Malgré une baisse continue du nombre de suicides depuis les années 2000, il représente toujours environ 10 000 décès par an et 200 000 tentatives à l’origine de 89 000 hospitalisations, selon la Direction générale de la santé(1). Par ailleurs, il est à craindre que les chiffres repartent désormais à la hausse. Dans son dernier baromètre, Santé publique France observe, en effet, une augmentation alarmante des tentatives de suicide et idées suicidaires pour l’année 2021, notamment chez les jeunes adultes de 18-24 ans.

« Même si nous ne possédons pas encore les chiffres concernant les suicides aboutis, l’augmentation des tentatives donne déjà une tendance, confirme Michel Debout(2), psychiatre et membre de l’Observatoire national du suicide. La santé mentale a été durement éprouvée durant la crise sanitaire. Les jeunes qui avaient 15-16 ans au moment du Covid sont aujourd’hui de jeunes adultes, qui ont été fragilisés dans leur construction émotionnelle, affective et sociale. Les dégâts psychologiques causés par cette période s’observent aujourd’hui. »

Quel est le « profil » des personnes ayant des idées suicidaires ?

« La tentative de suicide est une façon d’exprimer son mal-être davantage « choisie » par les femmes que par les hommes, remarque Michel Debout. C’est une violence retournée contre soi alors que les hommes ont plutôt tendance à exprimer leur mal-être via des comportements dangereux à l’égard des autres (agressions, accidents de voiture). »

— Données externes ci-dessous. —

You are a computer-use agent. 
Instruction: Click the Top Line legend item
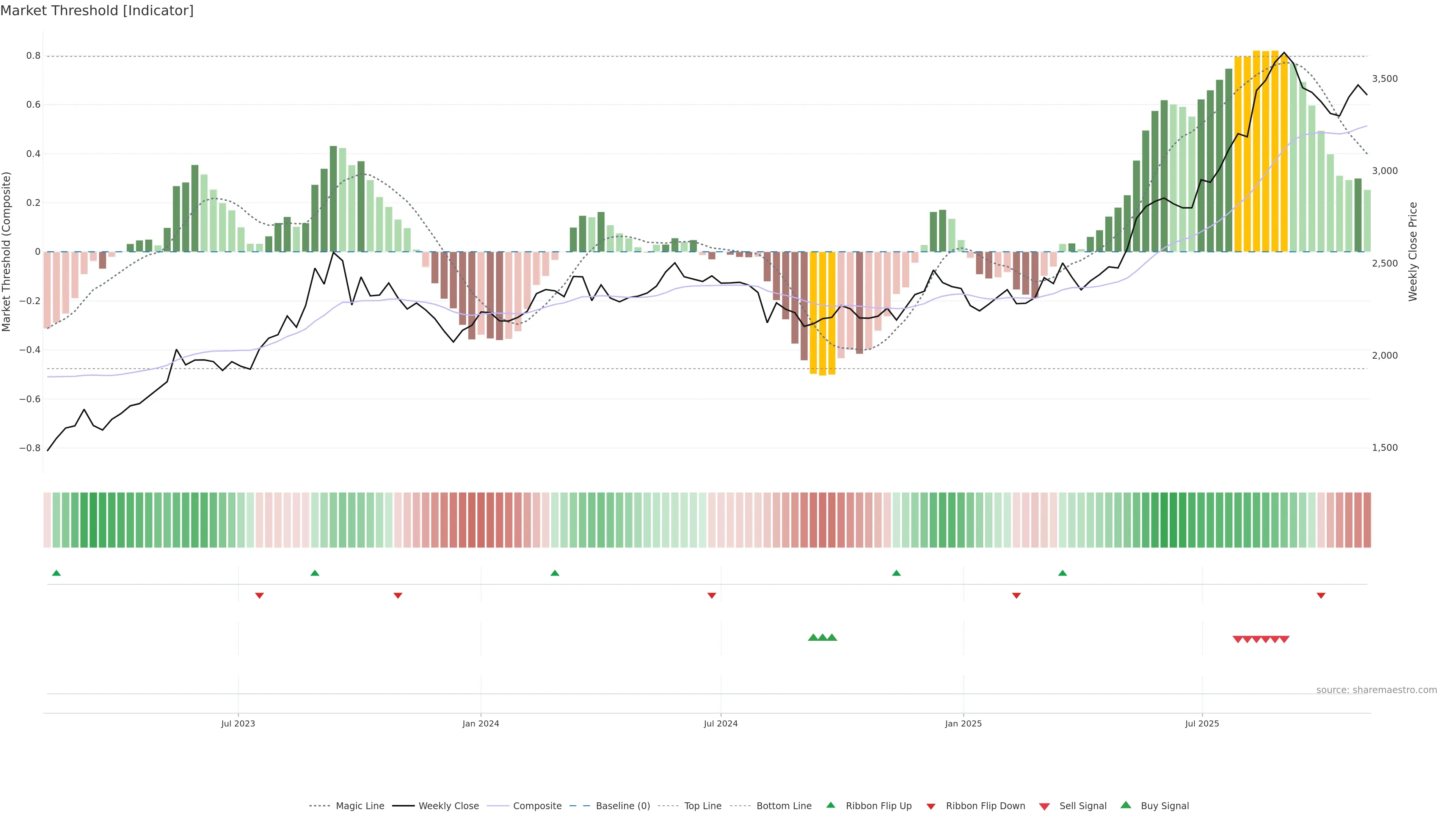click(702, 805)
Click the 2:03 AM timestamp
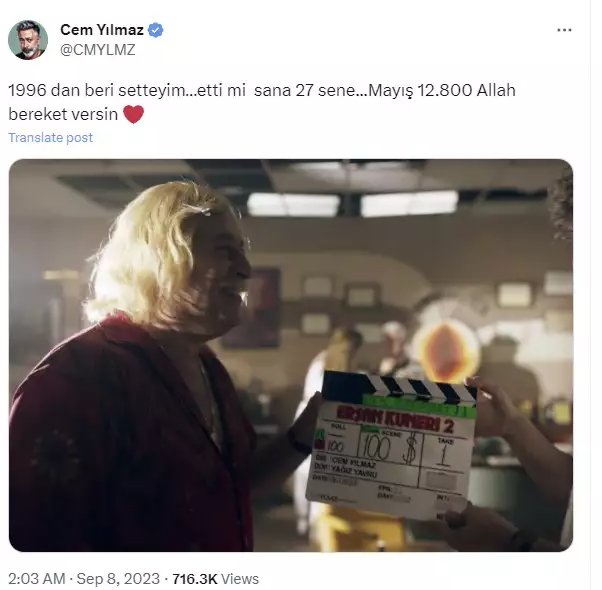The width and height of the screenshot is (602, 590). pos(36,579)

Toutefois, si les femmes font deux fois plus de tentatives de suicide que les hommes, les tentatives aboutissent trois fois plus chez les hommes que chez les femmes. En effet, 75 % des personnes mortes par suicide sont des hommes(3). « Ils ont tendance à utiliser des moyens plus violents – pendaison, arme à feu – tandis que les femmes se tournent plutôt vers l’absorption de médicaments », indique Bruno Jarrosson(4), écoutant bénévole au sein de l’association Suicide Écoute. Par ailleurs, même si la hausse des pensées suicidaires s’observe aujourd’hui davantage chez les jeunes, le plus grand nombre de suicides se situe encore et toujours dans la tranche des 45-64 ans(5).

Quels sont les facteurs de risque du suicide ?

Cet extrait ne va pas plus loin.